During the bulking phase the focus lies in the gain of maximal muscle mass. Targeted training and the following 5 nutrition tips will lead to more body mass and strength.
1) Eat more
The prerequisite for increase in body mass is a calorie surplus. Therefore, more energy needs to be consumed than the body actually utilises. The extent of the increase in calorie intake for an effective gain in muscle mass and size is different for each individual. Most often the aim is “lean muscle gain”, i.e. the gain of preferably fat free body mass. To limit the gain of body fat, whilst optimally building muscle, a calorie surplus of approximately 300 calories per day can be sufficient for some athletes. Others on the other hand need up to approximately 1000 calories extra per day. Hence there is no universal recommendation that suits every athlete. The optimal calorie increase should individually follow the “trial & error” principal.
2) The right protein intake is key
Proteins deliver the necessary building material for the muscles. For the effective stimulation of new muscle protein, the protein source as well as the right quantity at the right time is crucial:
- Choose high quality protein sources such as dairy products, meat and fish.
- Pay attention to protein timing. A regular protein intake throughout the day ensures best results. Therefore, plan for the right amount of high quality protein for all three main meals as well as snacks and immediately after training.
- The right quantity is important. Approximately 20-25g of high quality protein (or 0.3g per kg bodyweight) per meal seem to maximally stimulate muscle protein synthesis (for plant based proteins a slightly higher amount is probably necessary). Scientists currently discuss, if following a whole-body workout and immediately before going to sleep a higher amount of approximately 40g of protein is more effective.
3) Avoid too much junk food
Convenience products, crisps, croissants, chocolate and other sugary treats should merely be consumed in moderation and instead wholesome and nutritious foods should be favoured. This also holds true during the bulking phase. For example, 100g of raisins with approximately 320 kcal have a similar energy/calorie content as 100g gummy bears (approximately 340kcal), however they additionally contain important micro nutrients such as B vitamins and minerals for body functions.
4) Consider a creatine supplementation
Creatine monohydrate is referred to by the International Society of Sports Nutrition as the most effective supplement to improve performance during high intensity (anaerobic) exercise and to increase fat free body mass. Therefore, a creatine supplementation can be sensible during the bulking phase, if correctly dosed and ingested.
5) Pay attention to an adequate fluid intake
The right fluid balance i.e. a good hydration status influences the protein metabolism and performance. A fluid or water deficit (dehydration) can negatively impact performance during strength training (1). A fluid deficit as little as 2.5% can already attenuate resistance exercise performance (2).

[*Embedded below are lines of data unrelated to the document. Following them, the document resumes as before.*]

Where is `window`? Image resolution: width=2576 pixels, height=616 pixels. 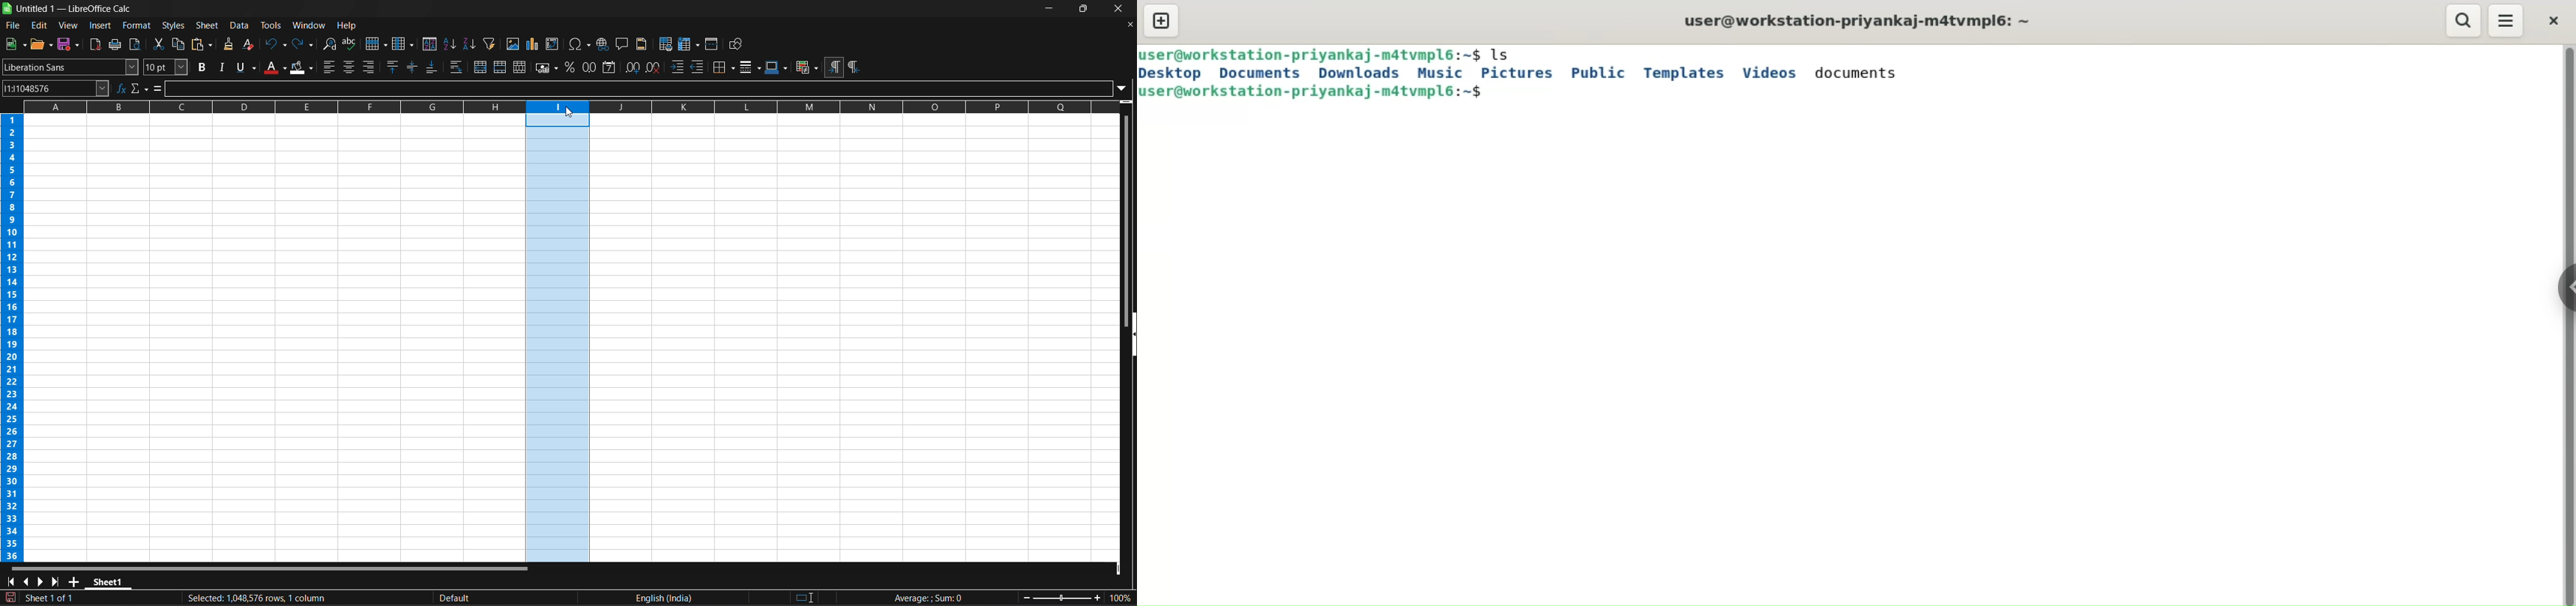
window is located at coordinates (309, 25).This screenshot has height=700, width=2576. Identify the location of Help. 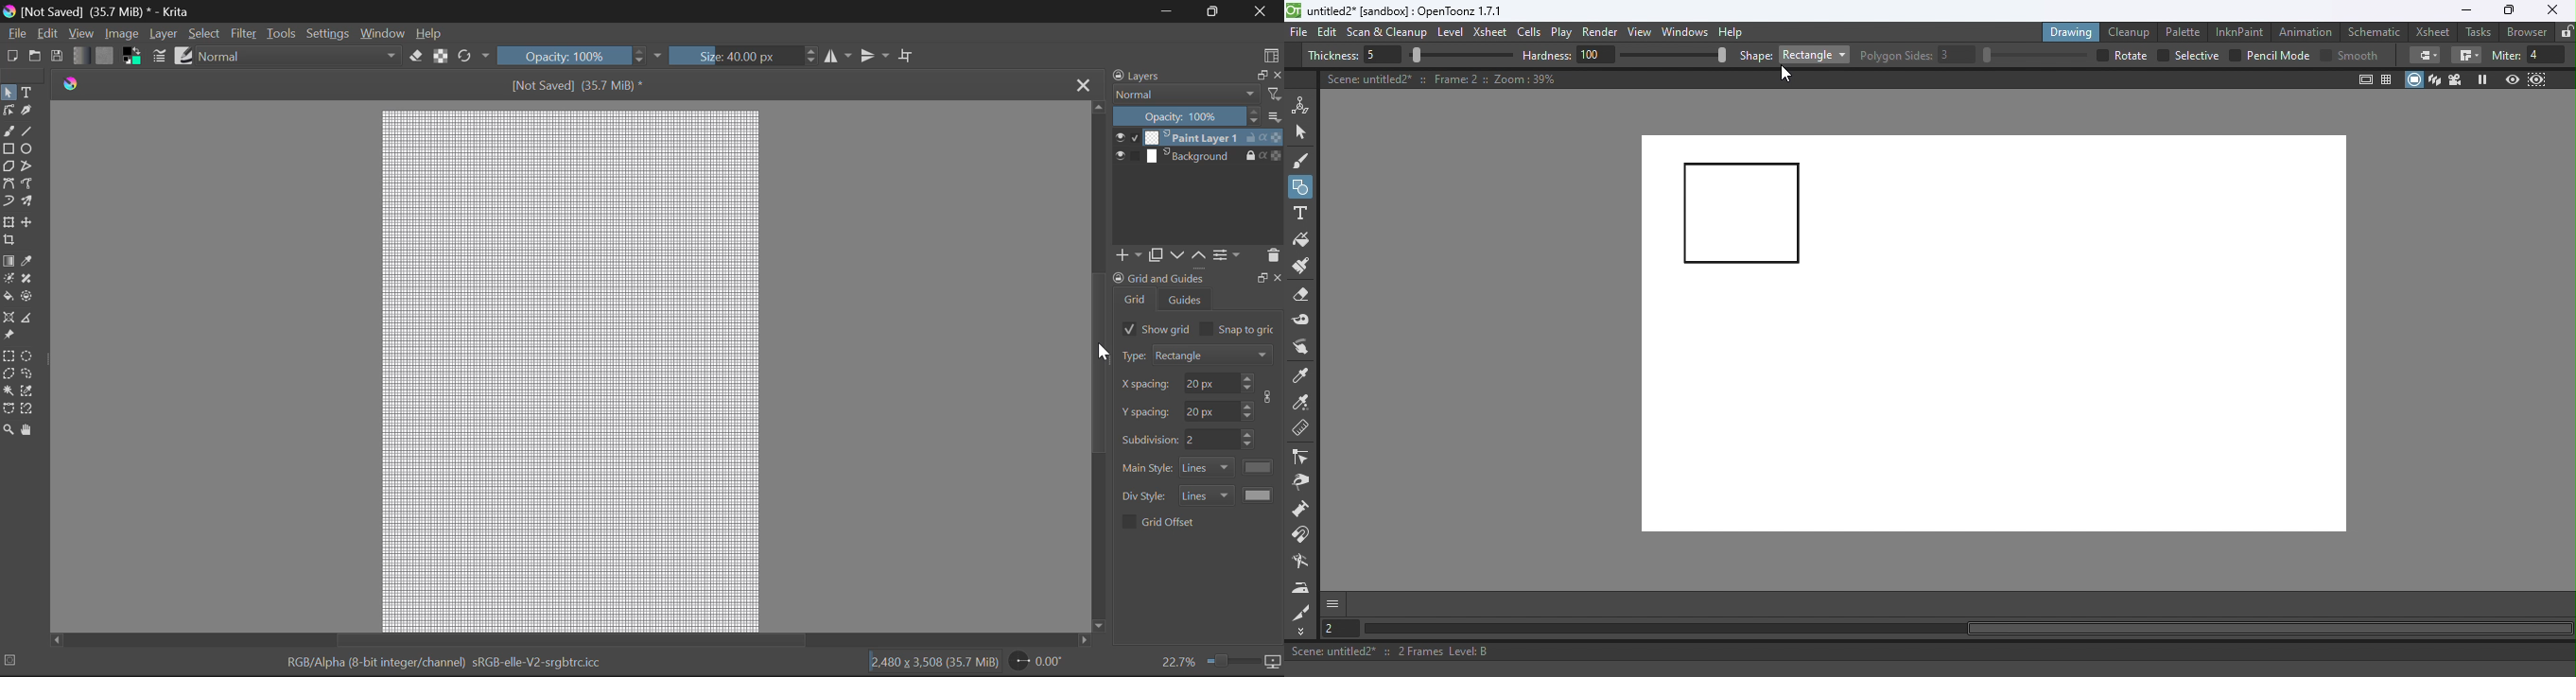
(430, 33).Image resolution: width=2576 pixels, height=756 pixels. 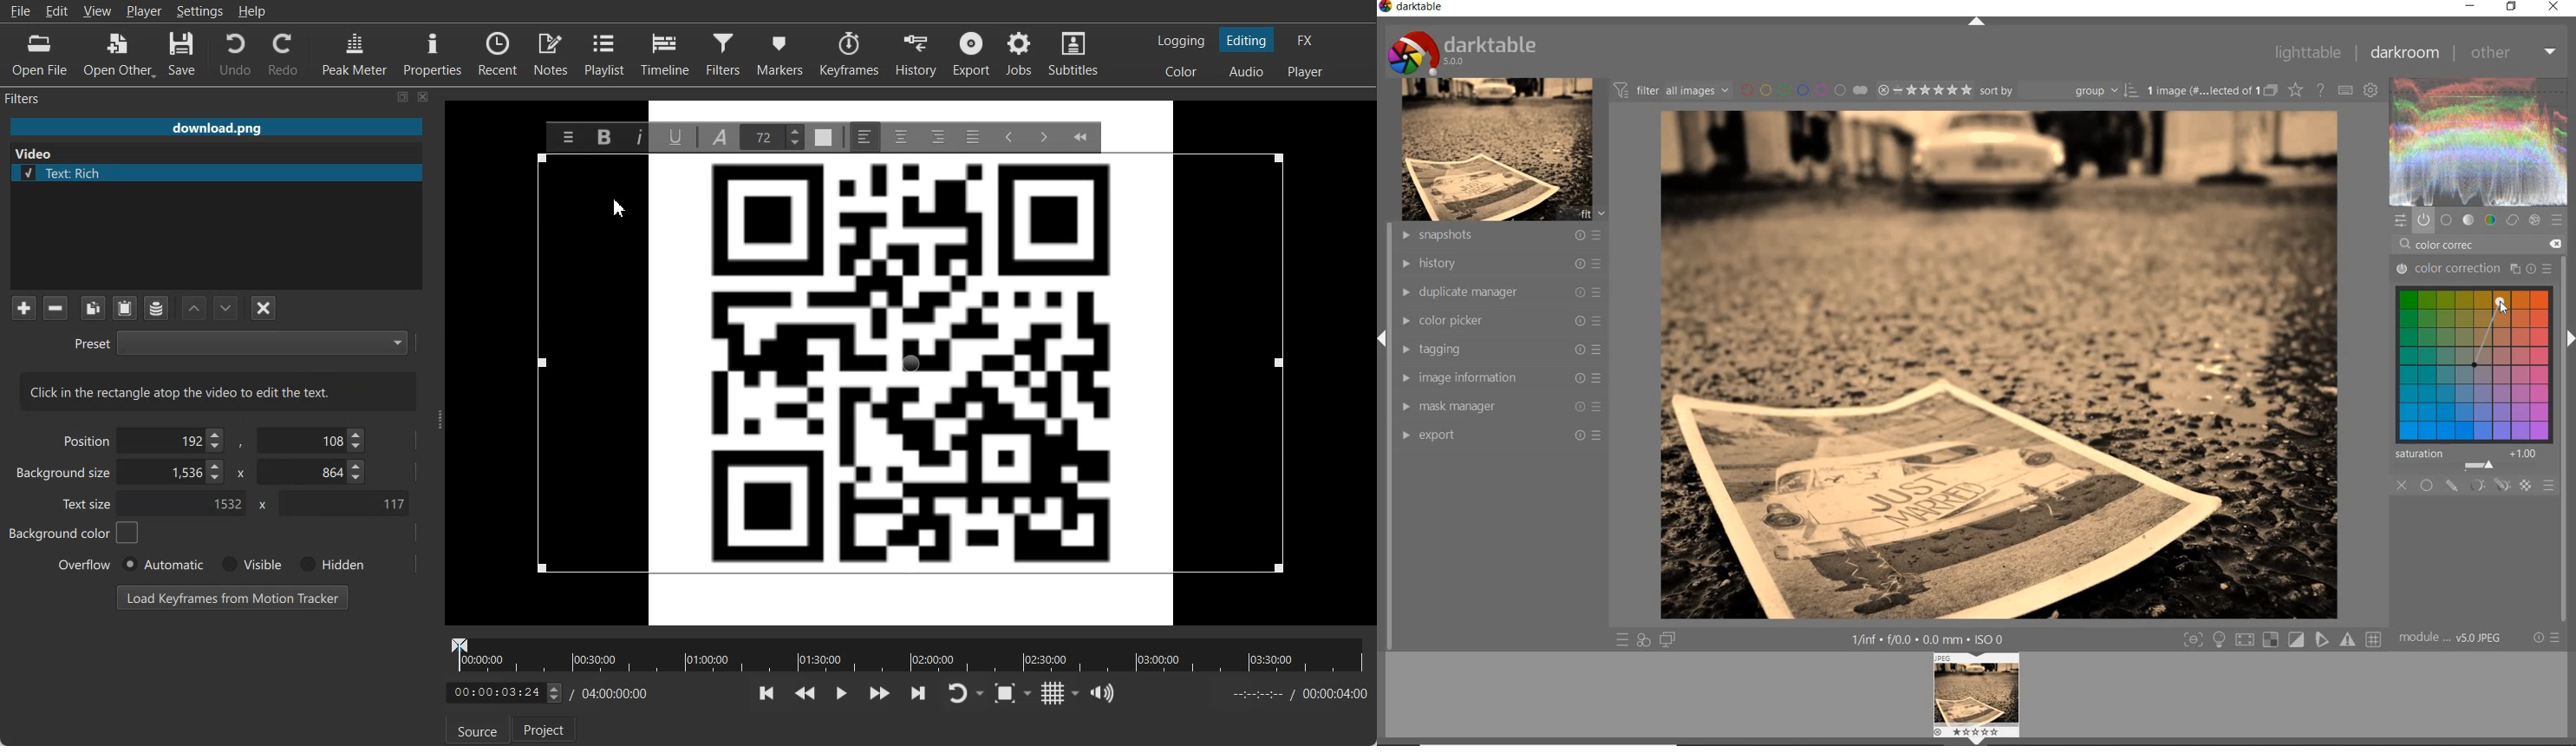 I want to click on image, so click(x=1497, y=150).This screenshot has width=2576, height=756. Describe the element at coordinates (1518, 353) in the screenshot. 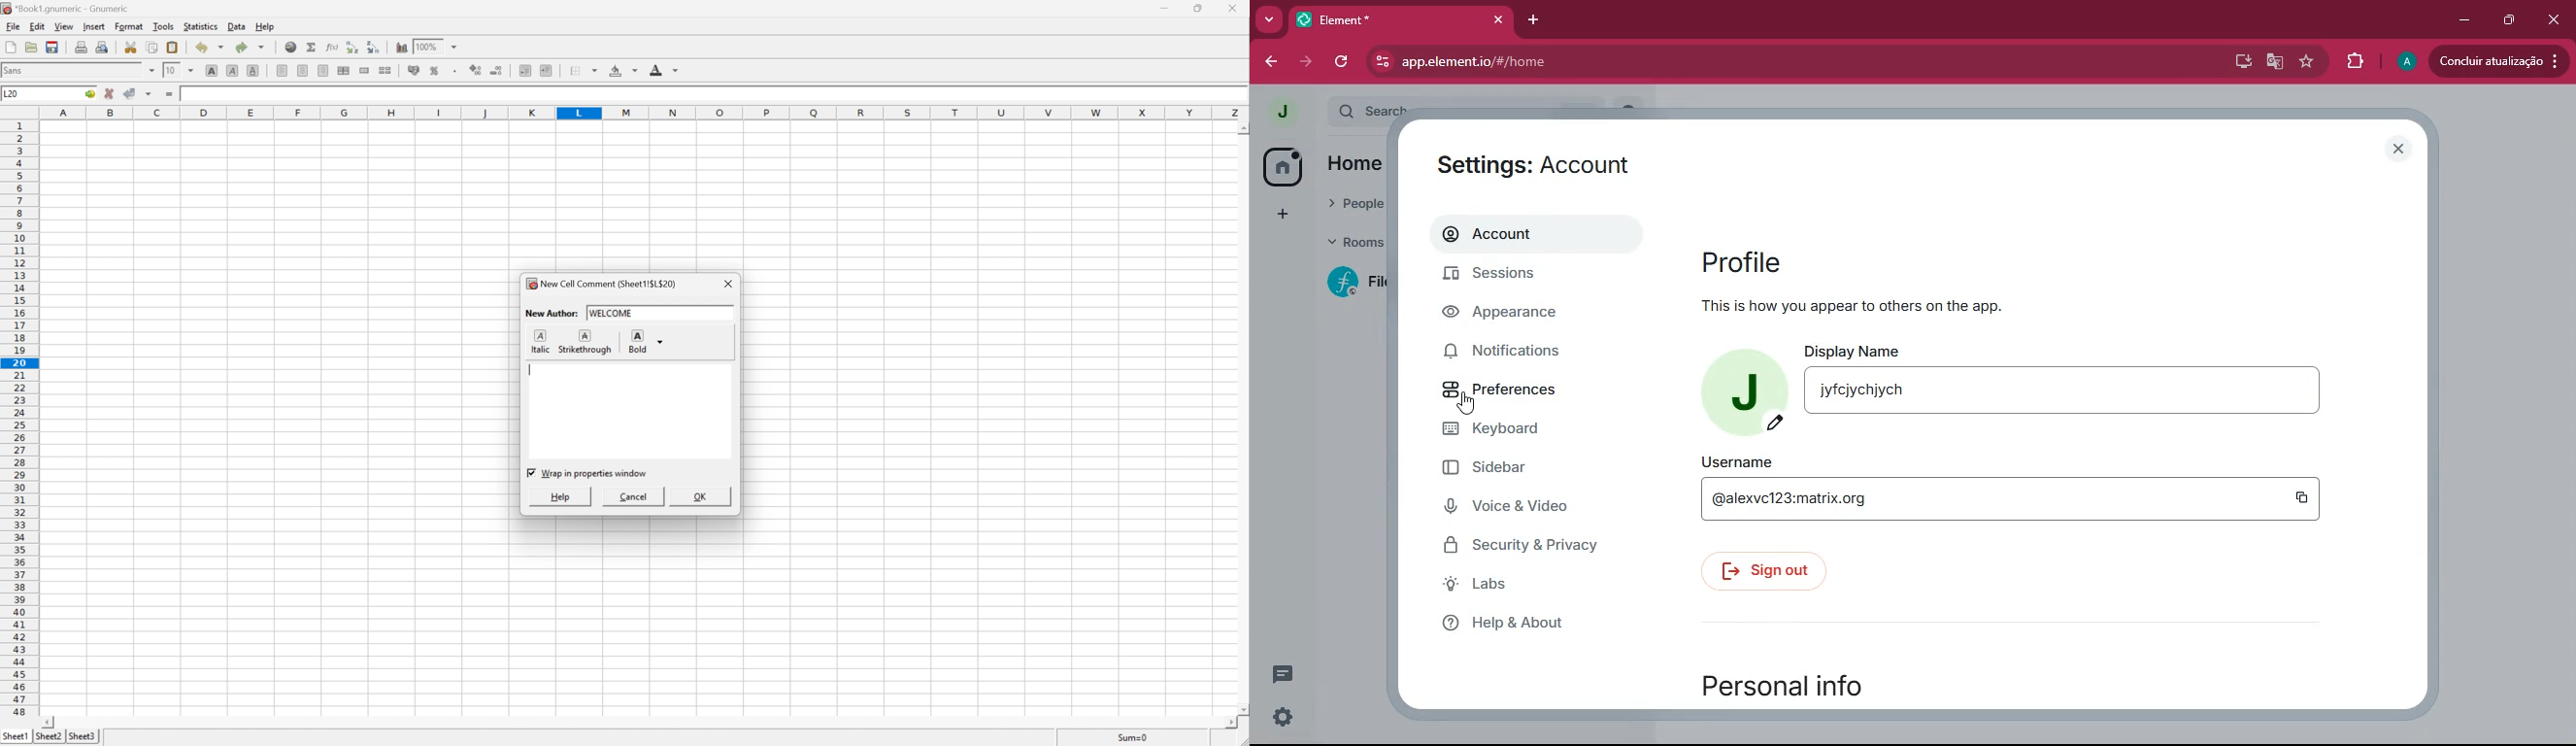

Therefore, sufficient fluid intake is essential. Factors such as climate, diet or level of physical activity influence fluid requirements. Unfortunately, there is no easy method to determine the exact individual fluid requirement. However, the colour of the urine can be an indicator of the fluid balance status: Pale yellow urine indicates a good fluid balance in the body. Somewhat darker urine (roughly the colour of apple juice or beer) is a typical indicator of an insufficient fluid intake or a fluid deficit. Certain foods such as beet root, multivitamin supplements or antibiotics can however influence the urine colour, whereby it no longer can be used as an indicator for fluid balance.
We wish you lots of success and always keep in mind: Every athlete is unique and hence there is no one-size-fits-all nutrition strategy for the bulking phase.
Author: Corinne Mäder Reinhard, Senior Sports Nutrition Manager Active Nutrition International. She holds an International Olympic Committee postgraduate Diploma in Sports Nutrition and is a certified Sports Nutritionist from the International Society of Sports Nutrition.
The exercises, training and/or nutritional information and recommendations presented in this article/video are to be followed at your own risk and do not substitute personal and/or individual advice. Medical advice should be obtained beforehand by anyone under 18 years of age, by individuals with health restrictions (especially orthopaedic or internal complaints/conditions), and by women who are pregnant or breastfeeding. If problems are encountered when applying the training and nutritional methods, a doctor should always be consulted immediately. No liability is assumed by Active Nutrition International GmbH.
(1) Kraft, J.A., Green, J.M., Bishop, P.A., Richardson, M.T., Neggers, Y.H., & Leeper JD (2010). Impact of dehydration on a full body resistance exercise protocol. Eur J Appl Physiol, 109(2), 259-67.
(2) Judelson, D.A., Maresh, C.M., Farrell, M.J., & et al. (2007). Effect of hydration state on strength, power, and resistance exercise performance. Med Sci Sports Exerc, 39(10), 1817-24.